I thought that in python x = x - a was the exactly the same as x-=a. But apparently not with tensor :

In the following code the gradient is not set to None after updating the parameter (x-=a case):

import torch

x1 = torch.tensor([2.0], requires_grad=True)

x2 = torch.tensor([3.0], requires_grad=True)

y = (x1 * x2).pow(2)

y.backward()

print(“x1.grad=”,x1.grad)

with torch.no_grad():

x1 -= 0.01 * x1.grad # <=============================

print(“x1.grad=”,x1.grad)

x1.grad.zero_()

print(“x1.grad=”,x1.grad)

output:

x1.grad= tensor([36.])

x1.grad= tensor([36.])

x1.grad= tensor([0.])

but the following code the gradient is set to None (x = x - a) :

import torch

x1 = torch.tensor([2.0], requires_grad=True)
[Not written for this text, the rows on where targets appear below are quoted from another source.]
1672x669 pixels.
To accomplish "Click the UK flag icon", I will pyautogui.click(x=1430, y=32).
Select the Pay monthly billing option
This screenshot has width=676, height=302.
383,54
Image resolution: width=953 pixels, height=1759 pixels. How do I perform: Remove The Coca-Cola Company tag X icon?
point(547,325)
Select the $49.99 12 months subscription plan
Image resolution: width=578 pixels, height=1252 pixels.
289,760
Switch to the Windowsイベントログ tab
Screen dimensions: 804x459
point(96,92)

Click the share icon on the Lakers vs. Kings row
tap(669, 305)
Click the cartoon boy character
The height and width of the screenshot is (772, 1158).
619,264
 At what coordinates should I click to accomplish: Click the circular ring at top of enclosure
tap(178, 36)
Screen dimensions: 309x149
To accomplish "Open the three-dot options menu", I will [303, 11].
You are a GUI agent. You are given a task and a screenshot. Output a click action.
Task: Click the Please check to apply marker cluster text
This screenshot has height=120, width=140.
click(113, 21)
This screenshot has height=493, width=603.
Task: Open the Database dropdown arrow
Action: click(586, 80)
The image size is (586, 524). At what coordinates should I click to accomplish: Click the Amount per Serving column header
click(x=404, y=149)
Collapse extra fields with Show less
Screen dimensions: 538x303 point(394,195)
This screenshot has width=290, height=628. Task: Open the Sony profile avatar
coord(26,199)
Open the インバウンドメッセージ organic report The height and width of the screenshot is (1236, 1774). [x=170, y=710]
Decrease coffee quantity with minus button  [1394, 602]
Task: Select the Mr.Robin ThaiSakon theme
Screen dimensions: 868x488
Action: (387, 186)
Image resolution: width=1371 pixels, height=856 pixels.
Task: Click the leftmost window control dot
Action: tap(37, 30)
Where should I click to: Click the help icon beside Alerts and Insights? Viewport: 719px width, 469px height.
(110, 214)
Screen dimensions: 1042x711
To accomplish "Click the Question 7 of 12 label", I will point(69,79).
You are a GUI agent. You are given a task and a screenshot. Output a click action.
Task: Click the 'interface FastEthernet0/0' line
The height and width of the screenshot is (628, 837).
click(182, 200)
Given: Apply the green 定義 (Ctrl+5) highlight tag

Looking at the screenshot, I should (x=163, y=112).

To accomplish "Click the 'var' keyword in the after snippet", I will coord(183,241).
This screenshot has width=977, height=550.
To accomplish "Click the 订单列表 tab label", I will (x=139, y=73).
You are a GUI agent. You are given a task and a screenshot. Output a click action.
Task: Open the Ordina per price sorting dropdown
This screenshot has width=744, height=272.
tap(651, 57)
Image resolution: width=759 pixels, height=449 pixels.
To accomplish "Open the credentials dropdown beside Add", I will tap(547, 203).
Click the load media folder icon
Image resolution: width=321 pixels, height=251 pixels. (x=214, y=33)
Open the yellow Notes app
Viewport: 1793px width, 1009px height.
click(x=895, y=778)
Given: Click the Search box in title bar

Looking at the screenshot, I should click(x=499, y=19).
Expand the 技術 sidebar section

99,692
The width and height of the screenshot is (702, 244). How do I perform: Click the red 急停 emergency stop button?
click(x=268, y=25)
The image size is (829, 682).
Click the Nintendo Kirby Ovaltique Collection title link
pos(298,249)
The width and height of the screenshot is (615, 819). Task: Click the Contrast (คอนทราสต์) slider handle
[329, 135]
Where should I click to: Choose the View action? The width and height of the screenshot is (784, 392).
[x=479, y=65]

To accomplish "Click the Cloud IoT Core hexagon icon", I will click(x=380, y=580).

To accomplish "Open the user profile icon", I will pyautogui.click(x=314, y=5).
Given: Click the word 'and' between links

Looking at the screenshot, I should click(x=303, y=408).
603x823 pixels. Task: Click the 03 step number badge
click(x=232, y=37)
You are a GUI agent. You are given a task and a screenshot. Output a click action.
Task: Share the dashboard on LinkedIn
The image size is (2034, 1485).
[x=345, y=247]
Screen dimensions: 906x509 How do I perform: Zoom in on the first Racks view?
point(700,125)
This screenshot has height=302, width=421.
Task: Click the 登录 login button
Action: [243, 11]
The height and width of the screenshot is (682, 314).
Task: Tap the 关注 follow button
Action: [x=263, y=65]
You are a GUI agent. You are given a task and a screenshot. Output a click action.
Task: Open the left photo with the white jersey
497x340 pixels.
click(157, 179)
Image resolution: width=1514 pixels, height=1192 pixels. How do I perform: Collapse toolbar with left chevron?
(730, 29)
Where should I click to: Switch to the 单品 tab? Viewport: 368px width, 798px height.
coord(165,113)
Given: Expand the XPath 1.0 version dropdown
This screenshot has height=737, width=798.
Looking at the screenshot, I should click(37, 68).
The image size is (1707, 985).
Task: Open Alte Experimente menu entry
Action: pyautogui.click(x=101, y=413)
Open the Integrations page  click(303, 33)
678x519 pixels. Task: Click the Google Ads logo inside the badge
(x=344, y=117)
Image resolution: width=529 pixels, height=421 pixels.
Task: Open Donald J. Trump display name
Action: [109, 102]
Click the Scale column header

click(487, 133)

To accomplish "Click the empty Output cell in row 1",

x2 = torch.tensor([3.0], requires_grad=True)

y = (x1 * x2).pow(2)

y.backward()

print(“x1.grad=”,x1.grad)

with torch.no_grad():

x1 = x1 - 0.01 * x1.grad # <=============================

print(“x1.grad=”,x1.grad)

x1.grad.zero_()

output:

Traceback (most recent call last):

File “D:/gCloud/GoogleDrive/colabai/notes/torch/grad/zforum.py”, line 14, in

x1.grad.zero_() # AttributeError: ‘NoneType’ object has no attribute ‘zero_’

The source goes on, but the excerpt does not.